El Sábado de Pasión es el día grande de la Semana Santa de Chinchón. Por unas horas, el municipio madrileño con su castillo, sus olivares, su plaza porticada monumental con la iglesia de la Asunción en todo lo alto, se convierten en el Gólgota y las calles y palacios de Jerusalén, donde los vecinos, en un acto de fe —que se ha convertido en una fiesta de interés turístico nacional—, recuerdan e interpretan la pasión y muerte de Jesucristo. Un día muy especial que, por si fuera poco, se completa con una oferta gastronómica de primer orden: quesos artesanales, potajes y cocido, gachas manchegas, carnes a la brasa, sopa de ajo y dulces como Tetas de novicia y Pelotas de fraile, entre muchos otros de los manjares. Quizás por este motivo, y por su cercanía con la capital, fue suficiente para que se convirtiese en el lugar predilecto y, finalmente elegido por la familia Hannover (con Sassa de Osma como anfitriona) para hacer un viajecito fugaz en familia. Cultura, gastronomía, recogimiento, temperaturas ideales y tiempo de calidad, lo ideal para escapar de la monotonía, las rutinas abrumadoras y del reloj que parece no dar tregua a sus agujas.
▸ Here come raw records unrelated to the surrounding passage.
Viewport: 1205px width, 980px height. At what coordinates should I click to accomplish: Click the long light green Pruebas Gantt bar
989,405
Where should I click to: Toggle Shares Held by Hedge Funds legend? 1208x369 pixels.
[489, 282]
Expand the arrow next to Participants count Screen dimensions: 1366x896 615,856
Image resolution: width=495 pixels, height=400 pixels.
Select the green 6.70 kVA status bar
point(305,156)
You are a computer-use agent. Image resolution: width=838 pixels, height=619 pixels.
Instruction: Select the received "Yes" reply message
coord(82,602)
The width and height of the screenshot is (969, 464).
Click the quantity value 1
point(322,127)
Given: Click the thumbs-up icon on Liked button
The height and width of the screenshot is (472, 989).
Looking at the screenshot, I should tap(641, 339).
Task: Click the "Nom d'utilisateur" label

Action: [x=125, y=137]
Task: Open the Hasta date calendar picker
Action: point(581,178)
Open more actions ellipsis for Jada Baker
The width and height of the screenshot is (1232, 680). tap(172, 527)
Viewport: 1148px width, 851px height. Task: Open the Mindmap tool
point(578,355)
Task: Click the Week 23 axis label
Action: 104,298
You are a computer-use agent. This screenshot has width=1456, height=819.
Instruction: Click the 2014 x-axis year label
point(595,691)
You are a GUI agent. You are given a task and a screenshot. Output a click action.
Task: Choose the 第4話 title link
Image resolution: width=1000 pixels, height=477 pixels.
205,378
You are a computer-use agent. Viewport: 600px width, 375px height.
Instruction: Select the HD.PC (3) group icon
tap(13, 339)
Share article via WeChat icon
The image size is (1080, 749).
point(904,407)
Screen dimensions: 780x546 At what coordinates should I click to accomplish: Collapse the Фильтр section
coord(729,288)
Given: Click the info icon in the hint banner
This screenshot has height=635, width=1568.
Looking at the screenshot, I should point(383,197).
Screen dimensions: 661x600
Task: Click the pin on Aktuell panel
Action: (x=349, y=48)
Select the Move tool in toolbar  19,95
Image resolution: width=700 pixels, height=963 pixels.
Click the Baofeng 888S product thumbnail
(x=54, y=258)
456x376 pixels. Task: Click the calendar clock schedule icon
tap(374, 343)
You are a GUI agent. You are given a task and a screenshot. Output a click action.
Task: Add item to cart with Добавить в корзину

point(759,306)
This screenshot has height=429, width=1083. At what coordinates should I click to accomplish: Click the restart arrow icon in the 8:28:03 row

Y de lo que se viene encima, que Sassa, que acaba de cumplir 38 años, está a punto de lanzar una nueva colección de Philippa 1970 con Tatiana de Nicolay. Una colección que promete un cosmo tan colorido como ecléctico y que enseguida ha cautivado a royals y celebridades de las esferas más altas. Entre las personalidades que ya se han rendido a sus diseños se encuentran la reina Letizia, Tamara Falcó o Eugenia Martínez de Irujo. Por todo esto, como si fuera poco, era tiempo de salir a la calle, festejar por todo lo que viene, despejar la mente (que no ha dejado de trajinar en los últimos proyectos) y disfrutar de sus seres más cercanos. Y eso sí, un plan perfecto, sin niños, pero con suegro incluido.
Y es que, junto a ella y su marido Christian, con el que lleva comprometida desde el 2018, no faltó el príncipe Ernst de Hannover, que si bien les acompañó sin andador, aún necesita de un buen hombro para no perder el equilibrio en las calles empedradas.
Es cierto que, pese a que no empezó el año de la mejor manera, (afrontó una ruptura amorosa con con Claudia Stilianopoulos, hija de la recordada Pitita Ridruejo, tras más de cuatros años de relación, y alguna que otra dolencia que llevaba arrastrando desde la pasada primavera), acaba de cumplir sus 72 años y el todavía marido de Carolina de Mónaco parece haberse recuperado (casi) de todo.
Sí, incluso ha dado esquinazo al mal de amores y lo ha revertido por una bonita y cómplice amistad. Tan cierto es esto que aún mantiene una entrañable relación con Claudia Stilianopoulos y se les ha captado recientemente en planes juntos por la capital, incluso compartiendo coche después de salir a comer a uno de sus restaurantes favoritos. Y ahí no queda todo, Claudia también quiso dedicarle unas palabras durante la inauguración oficial de una de sus esculturas, que podrá contemplarse a partir de la próxima semana en un parque madrileño.
En su intervención, no solo destacó la importancia de la obra presentada, sino que aprovechó la ocasión para acabar de afianzar la buena relación que todavía perdura entre ambos: “A la gente que quiero no la abandono”. Una prueba más de que el amor entre ambos no ha disminuido, solo ha cambiado de forma. Una prueba más de que el amor entre ambos no ha disminuido, solo ha cambiado de forma.